[ 
https://issues.apache.org/jira/browse/CASSANDRA-7731?page=com.atlassian.jira.plugin.system.issuetabpanels:comment-tabpanel&focusedCommentId=14142689#comment-14142689
 ] 

Robert Stupp commented on CASSANDRA-7731:
-----------------------------------------

TLDR yammer and codehale produce different values - both implementations rely 
on a lot of updates to work as expected and do not seem to work correctly for 
low-frequency {{update()}} calls.
* yammer's percentiles (e.g. 95, 99, 99.9) are wrong if not enough {{update()}} 
calls are made (e.g. idle column families).
* codehale takes a bit more time to correct the percentiles (about 10 minutes - 
which might be roughly "weighted towards 5 minutes"...)

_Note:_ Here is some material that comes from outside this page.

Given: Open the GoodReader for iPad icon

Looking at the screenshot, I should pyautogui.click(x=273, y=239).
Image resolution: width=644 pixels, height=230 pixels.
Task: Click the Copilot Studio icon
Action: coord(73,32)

I've written an artificial test that does the same against yammer (2.1) and 
codehale (3.1). [Test source available 
here|https://bitbucket.org/snazy/histogram-test]

The test runs for 20 minutes and creates three histograms. One is updated 10 
times per second, one once per second and one every 15 seconds. The values for 
the {{update()}} call is 100 during the first 60 seconds and 2 after.
So the histograms just differ in update frequency - but not in the values.

Results:
* yammer does not reset the min and max values on the metric/histogram (e.g. 
{{com.yammer.metrics.core.Histogram#max}}) - but the result for 
{{com.yammer.metrics.stats.Snapshot#getValue(1d)}} is corrected  - BIG CUTBACK: 
yammer does this only if it "gets enough values" (not bound to the documented 5 
minute interval - but (also?) to the number of updates) - this does also affect 
the 95, 99, 99.9 percentiles
* yammer and codehale produce different values for the _mean_ value (did not 
yet inspect which values are correct)
* codehale returns the "correct" max value (and updates other percentiles) 
after some certain time - the more {{update()}} calls, the faster the value is 
updates
* nodetool (the 2.1 patch) uses {{Histogram.max()}} via 
{{JmxReporter.HistogramMBean}} - so the displayed max value is never reset. 
{{JmxReporter.HistogramMBean}} does not support some {{getValue(double)}} call. 
We could switch to {{get999thPercentile()}} to mitigate the problem.

Unfortunately I do not see a solution for the Cassandra-2.1 branch. I'd rather 
propose to revert the patch to display the max values since I'm not sold on the 
_99.9th percentile_.

For C* 3.0 there are alredy tickets regarding metrics CASSANDRA-5657 + 
CASSANDRA-6486.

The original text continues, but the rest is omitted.